--- DATASET ROWS ---
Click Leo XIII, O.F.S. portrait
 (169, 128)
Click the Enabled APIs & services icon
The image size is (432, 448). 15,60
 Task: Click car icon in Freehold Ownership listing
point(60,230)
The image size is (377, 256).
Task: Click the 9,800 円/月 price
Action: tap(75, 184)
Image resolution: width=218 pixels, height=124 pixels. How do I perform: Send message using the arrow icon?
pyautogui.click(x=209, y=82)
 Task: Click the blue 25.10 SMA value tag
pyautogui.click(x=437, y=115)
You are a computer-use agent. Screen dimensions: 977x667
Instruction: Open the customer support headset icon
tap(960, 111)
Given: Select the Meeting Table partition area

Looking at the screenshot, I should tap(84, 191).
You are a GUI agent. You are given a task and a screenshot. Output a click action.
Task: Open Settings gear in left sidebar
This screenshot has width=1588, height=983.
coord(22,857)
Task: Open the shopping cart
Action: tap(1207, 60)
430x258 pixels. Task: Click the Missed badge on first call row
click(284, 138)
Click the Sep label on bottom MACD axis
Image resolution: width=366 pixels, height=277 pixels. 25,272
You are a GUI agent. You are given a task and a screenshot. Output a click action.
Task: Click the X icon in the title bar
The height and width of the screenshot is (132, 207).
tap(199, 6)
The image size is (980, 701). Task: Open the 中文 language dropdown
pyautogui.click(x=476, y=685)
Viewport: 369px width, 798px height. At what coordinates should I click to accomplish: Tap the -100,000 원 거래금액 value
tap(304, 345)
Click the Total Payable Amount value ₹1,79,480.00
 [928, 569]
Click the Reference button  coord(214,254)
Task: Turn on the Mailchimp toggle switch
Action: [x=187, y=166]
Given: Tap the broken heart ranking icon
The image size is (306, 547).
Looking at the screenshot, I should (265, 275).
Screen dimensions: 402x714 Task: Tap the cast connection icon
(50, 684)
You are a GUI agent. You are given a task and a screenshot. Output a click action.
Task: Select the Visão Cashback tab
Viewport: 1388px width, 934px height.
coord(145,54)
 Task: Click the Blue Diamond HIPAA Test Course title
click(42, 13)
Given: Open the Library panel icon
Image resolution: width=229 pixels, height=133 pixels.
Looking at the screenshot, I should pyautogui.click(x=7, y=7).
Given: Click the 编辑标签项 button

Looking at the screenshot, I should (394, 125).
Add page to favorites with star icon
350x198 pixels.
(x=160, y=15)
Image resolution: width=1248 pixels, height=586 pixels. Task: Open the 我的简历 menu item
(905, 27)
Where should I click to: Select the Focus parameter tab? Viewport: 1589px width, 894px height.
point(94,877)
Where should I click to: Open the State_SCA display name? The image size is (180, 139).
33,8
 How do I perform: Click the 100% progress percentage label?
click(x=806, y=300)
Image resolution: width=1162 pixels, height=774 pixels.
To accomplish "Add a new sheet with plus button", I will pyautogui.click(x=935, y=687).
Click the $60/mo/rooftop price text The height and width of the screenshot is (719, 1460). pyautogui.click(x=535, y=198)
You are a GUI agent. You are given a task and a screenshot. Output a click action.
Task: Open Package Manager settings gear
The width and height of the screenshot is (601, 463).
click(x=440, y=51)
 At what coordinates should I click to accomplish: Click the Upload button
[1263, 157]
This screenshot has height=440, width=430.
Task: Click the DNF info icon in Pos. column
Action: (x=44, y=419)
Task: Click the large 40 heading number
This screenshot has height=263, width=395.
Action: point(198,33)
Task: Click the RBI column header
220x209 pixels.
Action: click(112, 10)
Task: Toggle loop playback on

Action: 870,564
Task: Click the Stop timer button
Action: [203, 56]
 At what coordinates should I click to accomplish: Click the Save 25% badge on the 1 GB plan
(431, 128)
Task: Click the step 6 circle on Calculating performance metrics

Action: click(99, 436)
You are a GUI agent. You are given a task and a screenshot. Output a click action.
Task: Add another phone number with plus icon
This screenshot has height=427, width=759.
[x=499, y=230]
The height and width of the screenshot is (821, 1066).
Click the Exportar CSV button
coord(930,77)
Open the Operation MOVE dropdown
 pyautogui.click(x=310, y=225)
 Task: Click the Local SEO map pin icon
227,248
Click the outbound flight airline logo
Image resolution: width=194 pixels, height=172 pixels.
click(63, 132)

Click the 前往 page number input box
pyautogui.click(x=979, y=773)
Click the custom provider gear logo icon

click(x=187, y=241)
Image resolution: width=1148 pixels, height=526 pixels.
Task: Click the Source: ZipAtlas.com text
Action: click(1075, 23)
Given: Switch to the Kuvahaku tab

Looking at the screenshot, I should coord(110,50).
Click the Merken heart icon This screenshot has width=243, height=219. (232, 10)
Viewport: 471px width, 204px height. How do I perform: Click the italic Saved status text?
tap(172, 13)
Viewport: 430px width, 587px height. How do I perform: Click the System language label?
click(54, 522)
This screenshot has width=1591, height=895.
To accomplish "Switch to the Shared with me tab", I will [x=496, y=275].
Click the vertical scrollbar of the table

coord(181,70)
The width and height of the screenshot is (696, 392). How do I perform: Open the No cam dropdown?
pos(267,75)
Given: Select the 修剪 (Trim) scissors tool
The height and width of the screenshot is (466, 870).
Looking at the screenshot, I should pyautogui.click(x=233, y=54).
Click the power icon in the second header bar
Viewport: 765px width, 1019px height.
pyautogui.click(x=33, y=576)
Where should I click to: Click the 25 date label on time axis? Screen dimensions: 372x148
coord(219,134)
---
SHORT PROBLEM: Copy the records above word for word, everything from the line containing "Screen dimensions: 402x714" down to the line containing "[x=499, y=230]", both of those lines included.

TASK SOLUTION:
Screen dimensions: 402x714 Task: Tap the cast connection icon
(50, 684)
You are a GUI agent. You are given a task and a screenshot. Output a click action.
Task: Select the Visão Cashback tab
Viewport: 1388px width, 934px height.
coord(145,54)
 Task: Click the Blue Diamond HIPAA Test Course title
click(42, 13)
Given: Open the Library panel icon
Image resolution: width=229 pixels, height=133 pixels.
Looking at the screenshot, I should pyautogui.click(x=7, y=7).
Given: Click the 编辑标签项 button

Looking at the screenshot, I should (394, 125).
Add page to favorites with star icon
350x198 pixels.
(x=160, y=15)
Image resolution: width=1248 pixels, height=586 pixels. Task: Open the 我的简历 menu item
(905, 27)
Where should I click to: Select the Focus parameter tab? Viewport: 1589px width, 894px height.
point(94,877)
Where should I click to: Open the State_SCA display name? The image size is (180, 139).
33,8
 How do I perform: Click the 100% progress percentage label?
click(x=806, y=300)
Image resolution: width=1162 pixels, height=774 pixels.
To accomplish "Add a new sheet with plus button", I will pyautogui.click(x=935, y=687).
Click the $60/mo/rooftop price text The height and width of the screenshot is (719, 1460). pyautogui.click(x=535, y=198)
You are a GUI agent. You are given a task and a screenshot. Output a click action.
Task: Open Package Manager settings gear
The width and height of the screenshot is (601, 463).
click(x=440, y=51)
 At what coordinates should I click to accomplish: Click the Upload button
[1263, 157]
This screenshot has height=440, width=430.
Task: Click the DNF info icon in Pos. column
Action: (x=44, y=419)
Task: Click the large 40 heading number
This screenshot has height=263, width=395.
Action: point(198,33)
Task: Click the RBI column header
220x209 pixels.
Action: click(112, 10)
Task: Toggle loop playback on

Action: 870,564
Task: Click the Stop timer button
Action: [203, 56]
 At what coordinates should I click to accomplish: Click the Save 25% badge on the 1 GB plan
(431, 128)
Task: Click the step 6 circle on Calculating performance metrics

Action: click(99, 436)
You are a GUI agent. You are given a task and a screenshot. Output a click action.
Task: Add another phone number with plus icon
This screenshot has height=427, width=759.
[x=499, y=230]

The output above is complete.